4. Tracking Requirements, Risks, and Issues
Project Workspace: Utilize Google Sheets for: comprehensive requirements document outlining
scope, objectives, and deliverables; risk register to identify, assess, and monitor potential risks
with mitigation strategies; an issues log to track challenges encountered during the project
lifecycle, documenting resolutions to prevent recurrence.
VI. Members' contributions
Vu Duy Tung:
- Implement model pipeline include the following components: integrating feature
selection and preprocessing methods from Tran Vu, optimal hyperparameters initializing
and searching component, models’ component, and evaluation component.
Tran Anh Vu:
- Hosted weekly meetings to discuss the projects.
- Collected new data that improves disadvangtages of the previous unlabeld dataset.
- Visualized and analyzed data in different methods to get insights from the raw dataset.
- Conducted data preprocessing methods .
Nguyen Canh Huy:
- Researched and applied evaluation metrics of credit scoring used by existing creditors
around the world.
- Researched related works, and conducted the literature review for the topic.

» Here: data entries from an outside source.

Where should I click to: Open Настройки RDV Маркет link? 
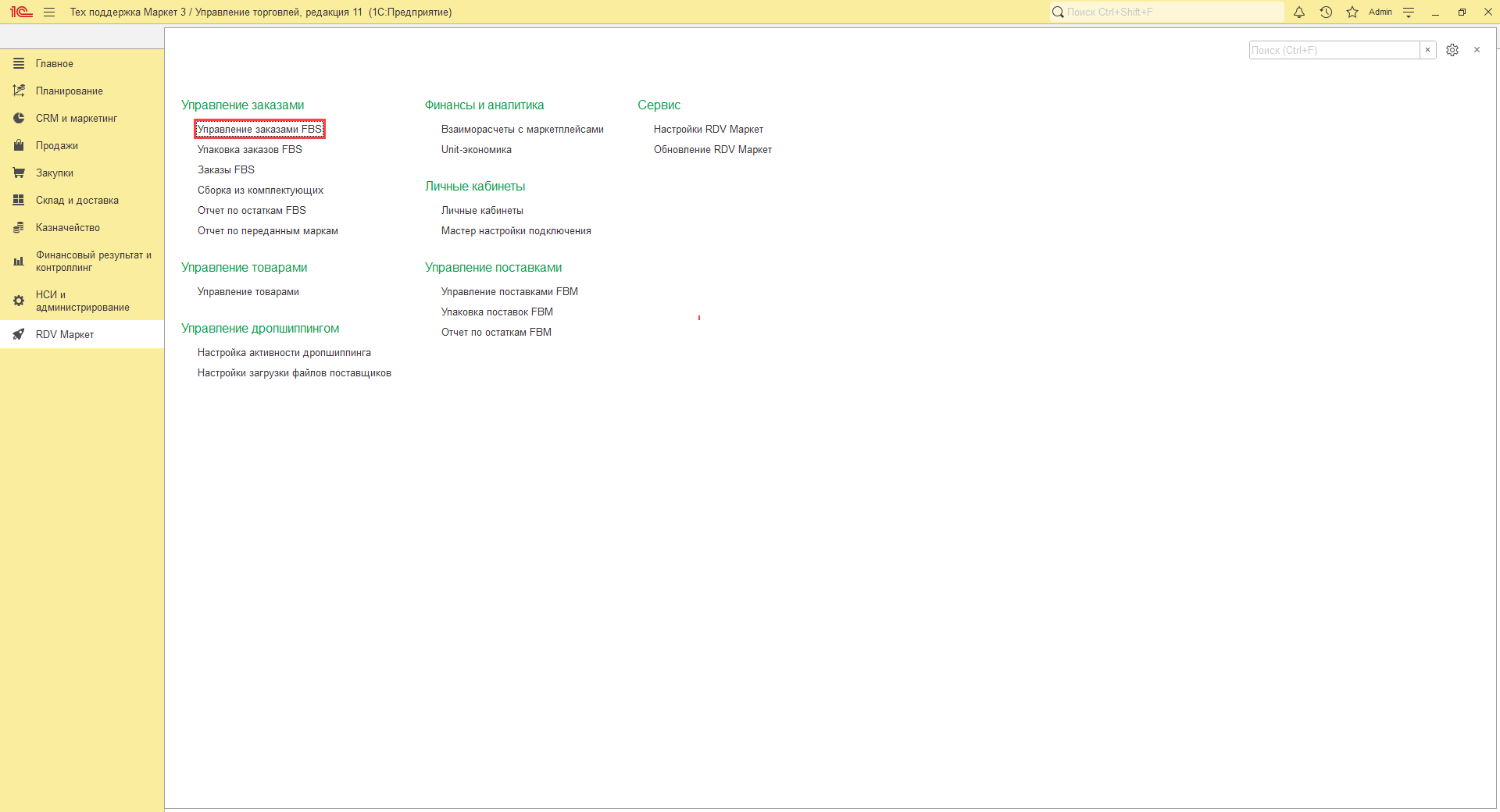pyautogui.click(x=709, y=130)
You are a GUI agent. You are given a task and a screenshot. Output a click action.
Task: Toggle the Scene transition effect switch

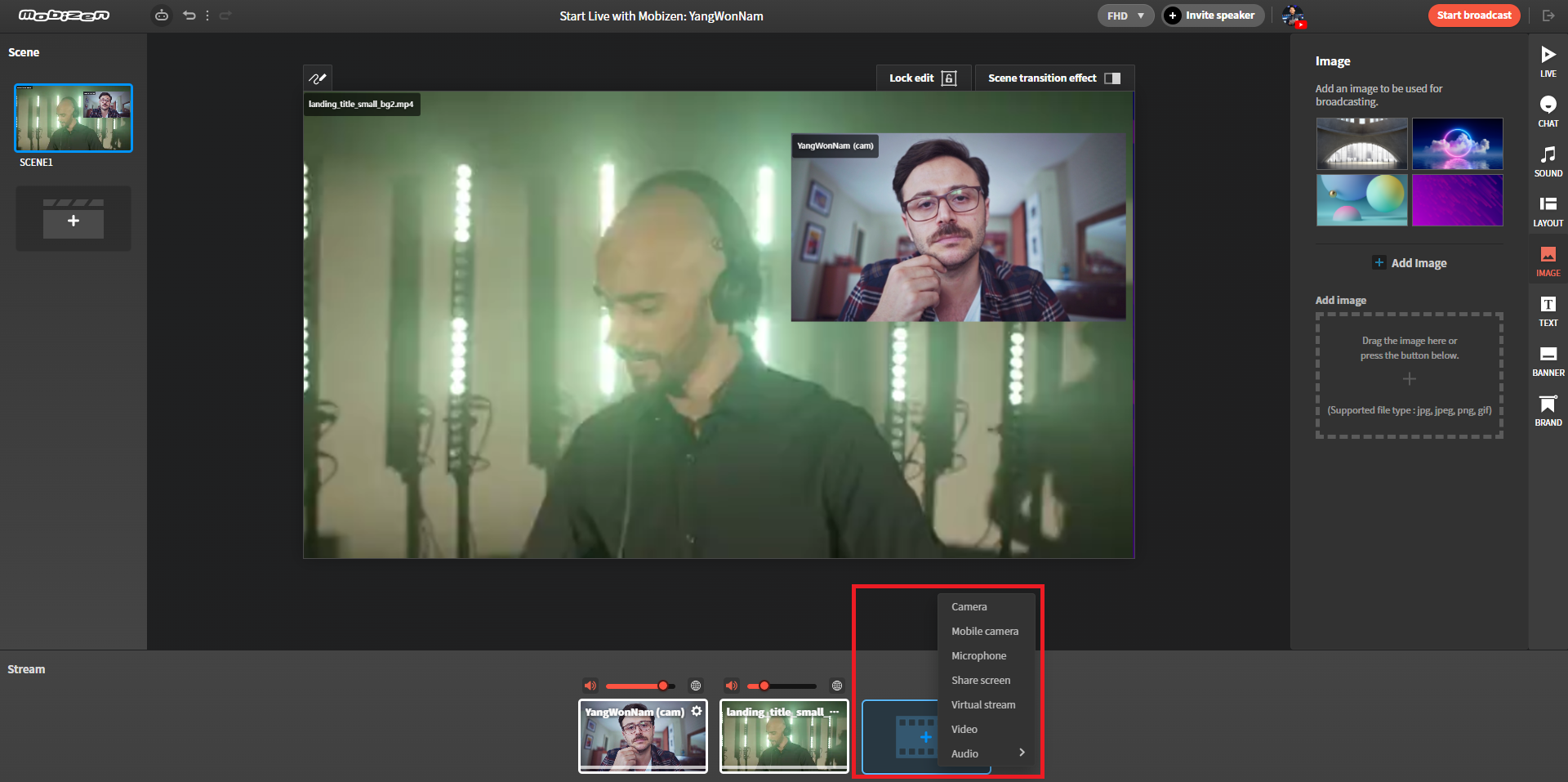click(x=1113, y=78)
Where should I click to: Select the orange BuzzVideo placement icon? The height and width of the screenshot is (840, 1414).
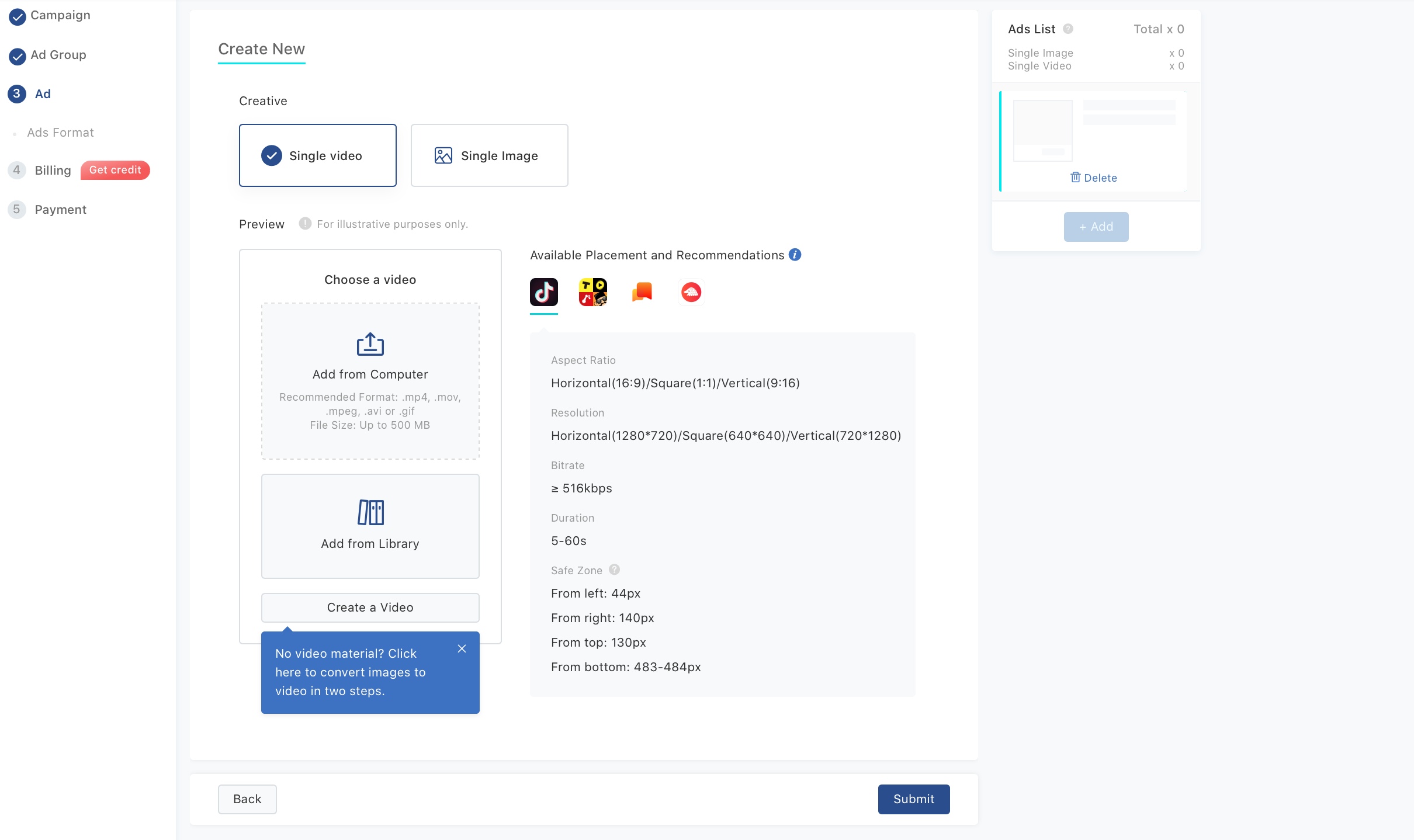coord(642,291)
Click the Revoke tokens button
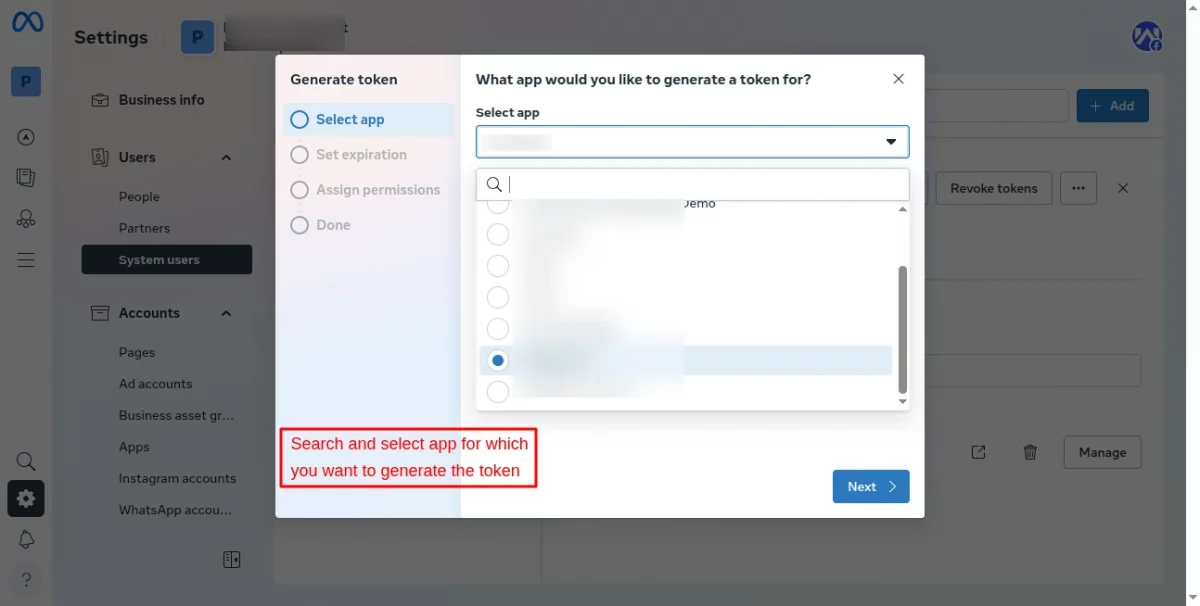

- Manage the progress of the team, tracked and reminded other team members to complete
assigned tasks
VII. Conclusion
In this study, we explored various machine learning models for credit risk prediction,
focusing on recall as the primary metric to address the critical need for identifying individuals
with bad credit risks. Among the models evaluated, Gaussian Naive Bayes demonstrated the
highest recall, highlighting the effectiveness of probabilistic approaches in handling noisy and
imbalanced datasets. Hyperparameter tuning of Random Forest further emphasized the
importance of model optimization, although its recall remained below that of Gaussian Naive
Bayes. The findings underscore the challenges of achieving a balance between recall, precision,
and overall accuracy in this domain. Our results provide a strong foundation for future
advancements, including the use of advanced feature selection methods and the development of a
generalizable credit risk prediction model with an industry-oriented interface, ensuring both
practical utility and robust performance.